Exercise instructions
Look below for the line that contains "This screenshot has width=1518, height=856.", then copy it and each following line exactly, through and including the line that contains "Task: Open the stavanger trending topic".

Records shown
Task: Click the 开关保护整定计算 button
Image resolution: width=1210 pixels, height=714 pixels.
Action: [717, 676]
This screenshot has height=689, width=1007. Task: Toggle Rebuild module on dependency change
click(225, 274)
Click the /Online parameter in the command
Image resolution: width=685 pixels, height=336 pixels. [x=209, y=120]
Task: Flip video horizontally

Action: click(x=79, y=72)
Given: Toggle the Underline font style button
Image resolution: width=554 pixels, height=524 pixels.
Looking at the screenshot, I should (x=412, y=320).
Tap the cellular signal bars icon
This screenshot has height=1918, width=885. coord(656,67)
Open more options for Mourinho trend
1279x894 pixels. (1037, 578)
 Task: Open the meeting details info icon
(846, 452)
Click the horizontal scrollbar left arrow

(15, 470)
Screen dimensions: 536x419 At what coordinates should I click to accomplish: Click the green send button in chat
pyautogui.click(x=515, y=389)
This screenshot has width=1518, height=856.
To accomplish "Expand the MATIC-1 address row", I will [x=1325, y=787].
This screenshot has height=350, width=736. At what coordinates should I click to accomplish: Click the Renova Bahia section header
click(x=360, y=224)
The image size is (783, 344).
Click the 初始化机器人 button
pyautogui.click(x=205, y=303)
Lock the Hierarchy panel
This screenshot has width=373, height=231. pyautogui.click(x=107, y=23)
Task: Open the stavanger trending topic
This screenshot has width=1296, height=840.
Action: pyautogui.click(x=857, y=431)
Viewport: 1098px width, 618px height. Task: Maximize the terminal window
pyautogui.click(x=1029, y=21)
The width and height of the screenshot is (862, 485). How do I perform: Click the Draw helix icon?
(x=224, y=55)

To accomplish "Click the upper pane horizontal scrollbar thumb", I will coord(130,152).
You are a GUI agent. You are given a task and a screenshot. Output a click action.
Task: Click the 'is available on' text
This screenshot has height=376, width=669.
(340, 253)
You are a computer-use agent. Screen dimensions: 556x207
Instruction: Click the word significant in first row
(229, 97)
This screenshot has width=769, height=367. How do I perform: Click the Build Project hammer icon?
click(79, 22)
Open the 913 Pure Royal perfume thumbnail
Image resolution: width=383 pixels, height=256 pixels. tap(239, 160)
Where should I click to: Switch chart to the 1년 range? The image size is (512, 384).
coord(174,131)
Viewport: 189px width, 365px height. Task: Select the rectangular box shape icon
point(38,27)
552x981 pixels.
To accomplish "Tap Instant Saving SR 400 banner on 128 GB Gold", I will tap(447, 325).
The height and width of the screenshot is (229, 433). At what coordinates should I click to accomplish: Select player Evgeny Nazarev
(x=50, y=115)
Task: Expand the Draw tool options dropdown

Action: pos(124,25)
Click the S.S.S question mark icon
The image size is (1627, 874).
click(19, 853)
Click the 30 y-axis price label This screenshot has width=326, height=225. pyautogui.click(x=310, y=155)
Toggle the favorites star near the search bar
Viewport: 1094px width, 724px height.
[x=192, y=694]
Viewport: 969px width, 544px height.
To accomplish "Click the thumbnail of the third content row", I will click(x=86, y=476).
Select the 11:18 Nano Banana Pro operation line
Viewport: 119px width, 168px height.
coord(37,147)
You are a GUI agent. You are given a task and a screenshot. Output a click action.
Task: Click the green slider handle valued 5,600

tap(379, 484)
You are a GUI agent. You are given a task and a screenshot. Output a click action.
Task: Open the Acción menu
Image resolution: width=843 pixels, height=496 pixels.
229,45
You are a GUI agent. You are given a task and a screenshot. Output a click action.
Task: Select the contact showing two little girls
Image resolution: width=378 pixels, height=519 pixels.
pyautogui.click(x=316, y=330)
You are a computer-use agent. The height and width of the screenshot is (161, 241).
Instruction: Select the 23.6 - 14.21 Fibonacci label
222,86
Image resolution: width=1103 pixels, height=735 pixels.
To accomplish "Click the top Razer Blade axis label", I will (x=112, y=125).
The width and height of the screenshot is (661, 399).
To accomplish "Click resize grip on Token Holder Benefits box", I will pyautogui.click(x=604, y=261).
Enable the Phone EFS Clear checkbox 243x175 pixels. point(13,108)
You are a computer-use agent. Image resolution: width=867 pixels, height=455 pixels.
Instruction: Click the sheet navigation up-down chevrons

Completed task
This screenshot has width=1518, height=856.
To accomplish "Expand the MATIC-1 address row", I will [x=1325, y=787].
This screenshot has height=350, width=736. At what coordinates should I click to accomplish: Click the Renova Bahia section header
click(x=360, y=224)
The image size is (783, 344).
Click the 初始化机器人 button
pyautogui.click(x=205, y=303)
Lock the Hierarchy panel
This screenshot has width=373, height=231. pyautogui.click(x=107, y=23)
Task: Open the stavanger trending topic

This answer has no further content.